Desembarcado em Cadix, dirigiu-se Colombo para Sevilha, onde foi obrigado a demorar-se alguns dias por se lhe aggravarem os padecimentos physicos. Escreveu, no entanto, á Rainha, summariando-lhe os desastres de sua ultima viagem. A morte inesperada de Isabel de Castella, em 1504, cortou-lhe, porém, todas as esperanças de conseguir justiça ás suas reclamações. Estava pobre, e tinha sido despojado do seu governo e dos seus bens no Haity. Logo que pôde emprehender viagem, seguiu, todavia, de Sevilha para Segovia á procurar D. Fernando de Aragão, que, além do seu reino, governava como regente o de Castella, na ausencia da filha D. Joanna, herdeira de Isabel. Bem que encontrasse frieza no acolhimento que lhe fez o Rei, perseverou em suas supplicas, acompanhando-o a Valhadolid.
Ahi suas molestias o levaram de novo ao leito, do qual se não levantou mais. Morreu em 1506. Nem mesmo depois de perder a vida, ficou o cadaver tranquillo no tumulo. Após alguns annos seus herdeiros o transportaram para Sevilha; tempos mais decorridos, para S. Domingos; ainda em 1795, cedida pelos hespanhoes aos francezes a parte da ilha que possuiam, transferiram-se os restos mortaes de Colombo para a de Cuba, onde desde então repousam.
Minhas senhoras e senhores.
Até aqui historiámos os factos: agora apreciemos o verdadeiro valor delles, o resultado que o mundo colheu de tão trabalhados e heroicos esforços.
Muitos são e alguns excellentes os escriptores que tratam da America e de Colombo, e em todas as linguas européas. Bibliothecas importantes formariam as collecções de livros publicados á respeito. E portanto varias versões, differentes apreciações, contrarios juizos, factos differentemente recontados e opposições manifestas, encontram-se, desde os chronistas que só o cobrem de elogios até aquelles que procuram a todo transe escurecer-lhe a memoria, e denegrir-lhe os creditos.
Soffreu numerosas injustiças durante a vida. Não menos clamorosas se levantaram contra sua reputação depois de sua morte.
Para se lhe reduzir a memoria espalharam-se muitos escriptos destinados á arrancar-lhe os louros que conquistara com seu genio, pertinaz audacia e insoffrida temeridade.
Ousou-se negar-lhe até a gloria do descobrimento da America, asseverando-se que antes delle outros haviam reconhecido o novo mundo, e entre esses scandinavos pelo Norte do continente, e um piloto portuguez que na Madeira fallecera ao voltar de viagens que praticara.

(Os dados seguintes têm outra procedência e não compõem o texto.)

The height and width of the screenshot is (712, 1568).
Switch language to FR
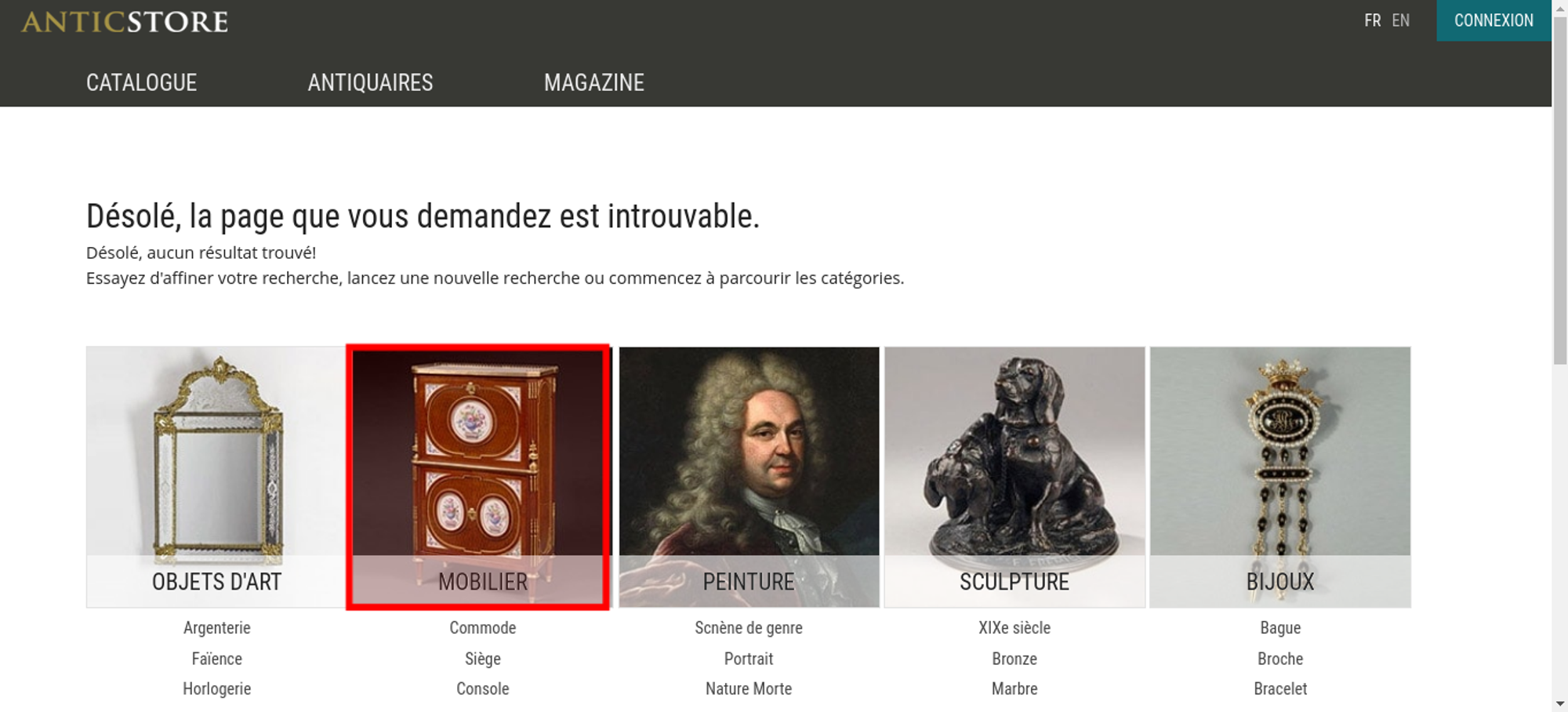click(x=1372, y=20)
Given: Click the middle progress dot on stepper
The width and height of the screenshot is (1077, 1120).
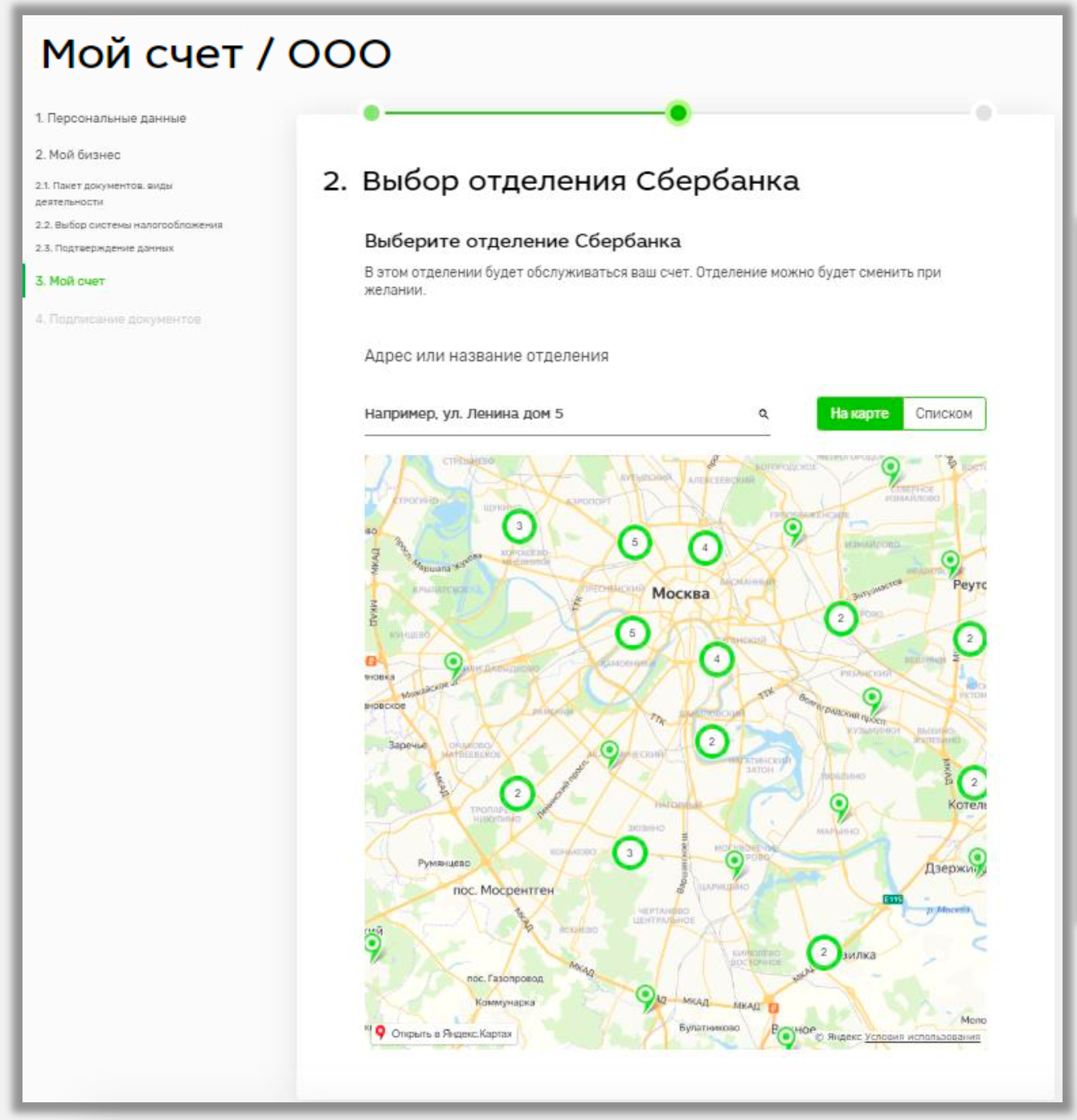Looking at the screenshot, I should 679,114.
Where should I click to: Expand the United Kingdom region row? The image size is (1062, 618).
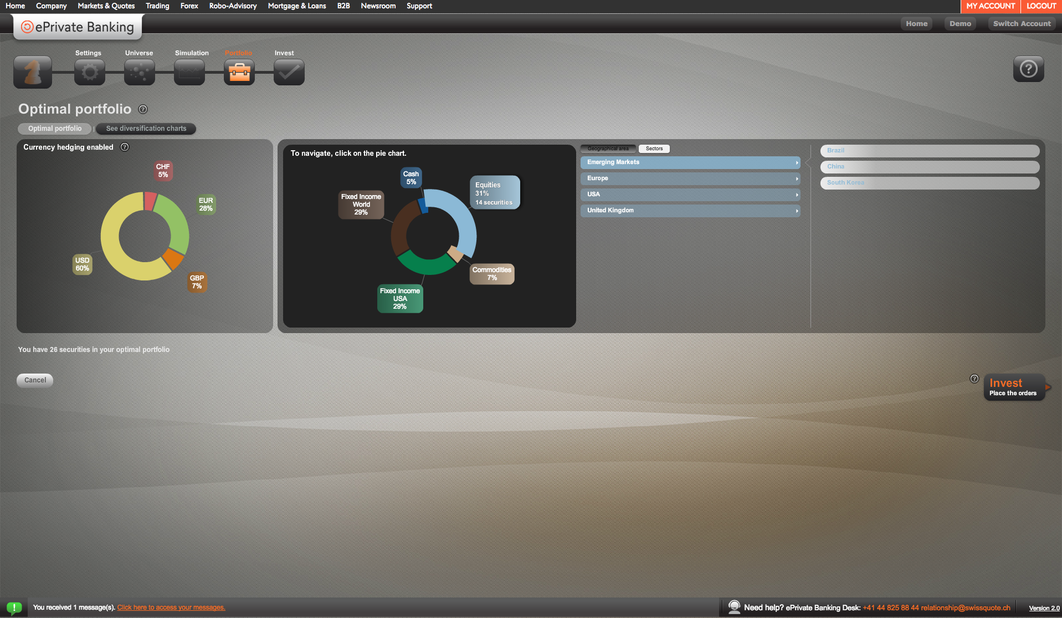click(x=690, y=210)
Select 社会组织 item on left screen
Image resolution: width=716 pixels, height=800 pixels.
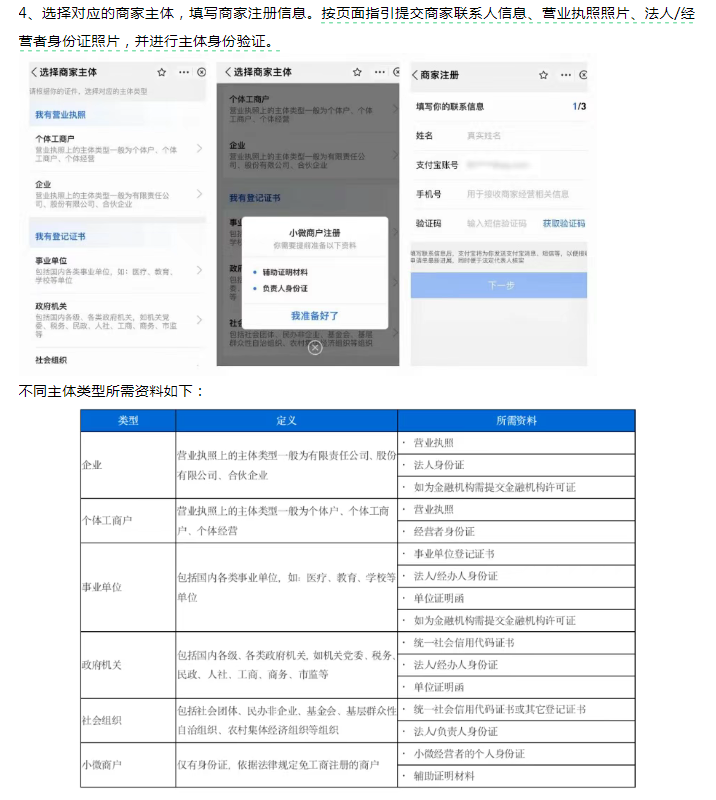click(50, 357)
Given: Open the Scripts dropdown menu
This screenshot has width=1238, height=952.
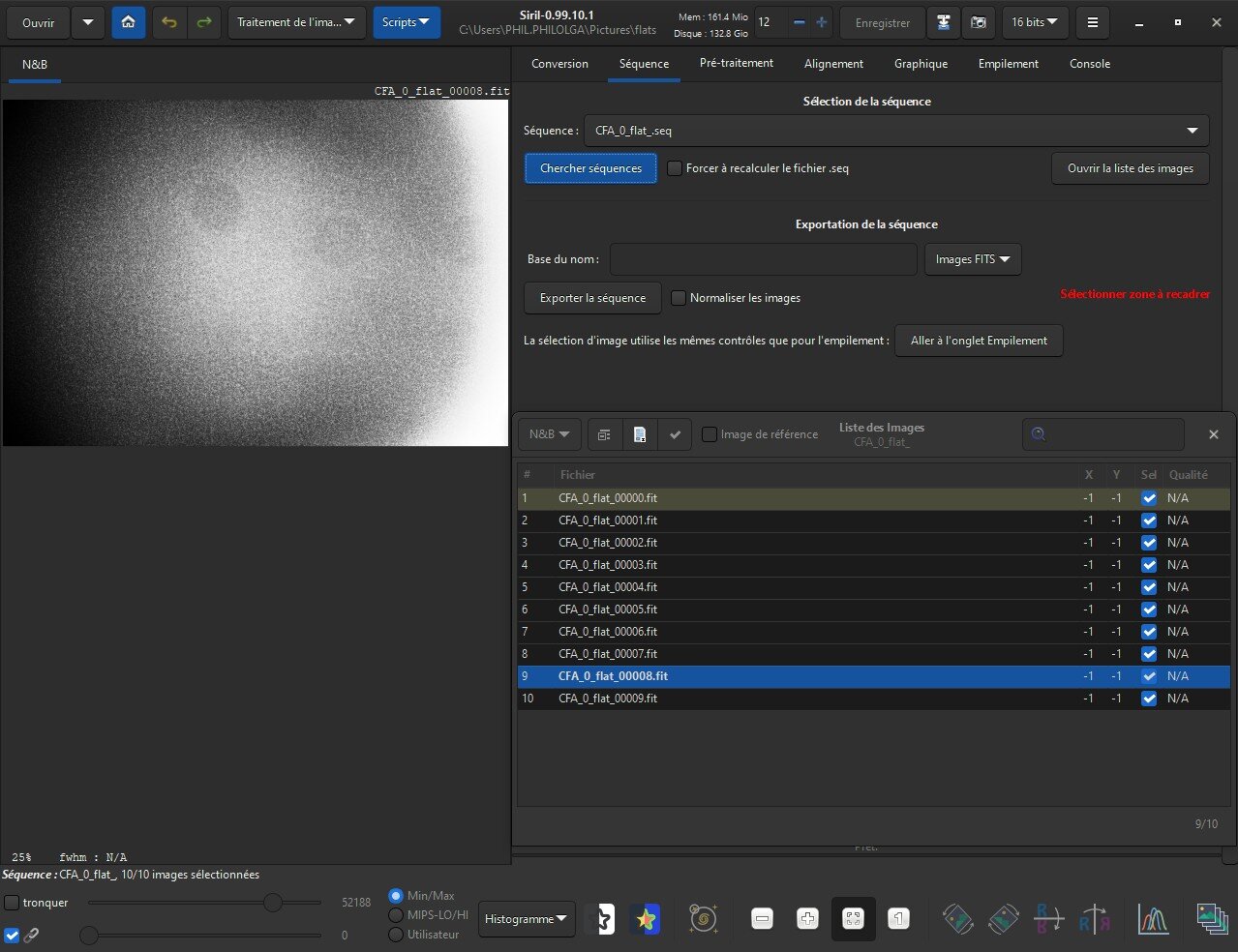Looking at the screenshot, I should [x=406, y=22].
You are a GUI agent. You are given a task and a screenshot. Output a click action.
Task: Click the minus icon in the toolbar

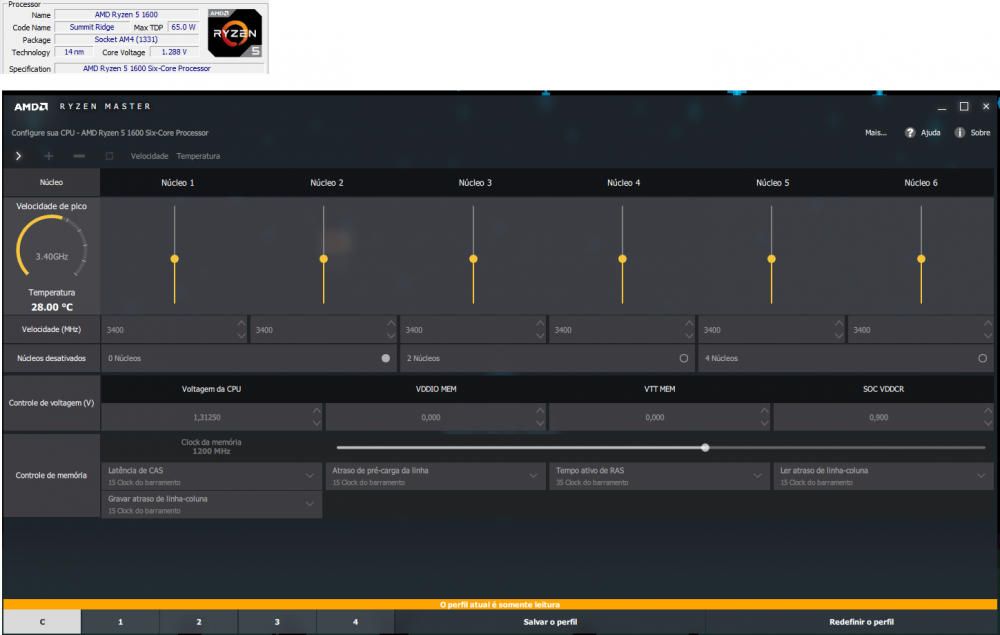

Que é das provas escriptas, dos vestigios deixados por esses exploradores primitivos? Que é das narrações que elles fizeram? Como antes de Colombo ninguem nisso fallou? Como nada constava então na Europa?
Ainda da Atlantida de Platão encontraes o mytho, a legenda, que o grande philosopho grego attribue aos egypcios, mas em que não acredita. Quanto, porém, ás viagens dos noruegos e islandezes, cumpre dizer que só depois da morte de Colombo é que nellas fallou-se. É muito possivel que um ou outro navegante daquelles mares, impellido pelos ventos e correntezas das aguas, avistasse costas desconhecidas do Norte da America, sem as ter procurado de proposito e de sciencia certa. Que provaria isso sinão o acaso? Como, porém, só se espalharam estas noticias depois que Colombo baixara á sepultura? Entretanto inventaram-se lendas, imaginaram-se sagas, decantaram-se expedições de aventureiros que da Groelandia se communicavam com a America; minuciaram-se tradições, e fabricaram-se noticias escriptas. Colheu Colombo ou qualquer outro navegante esclarecimentos, indicios desses descobrimentos anteriores?--Não, nada delles se sabia, nem mesmo por meio de tradições oraes e que se propalassem. Nem no solo americano vestigio se encontrara. E quando ellas fossem reaes, não eram conhecidas.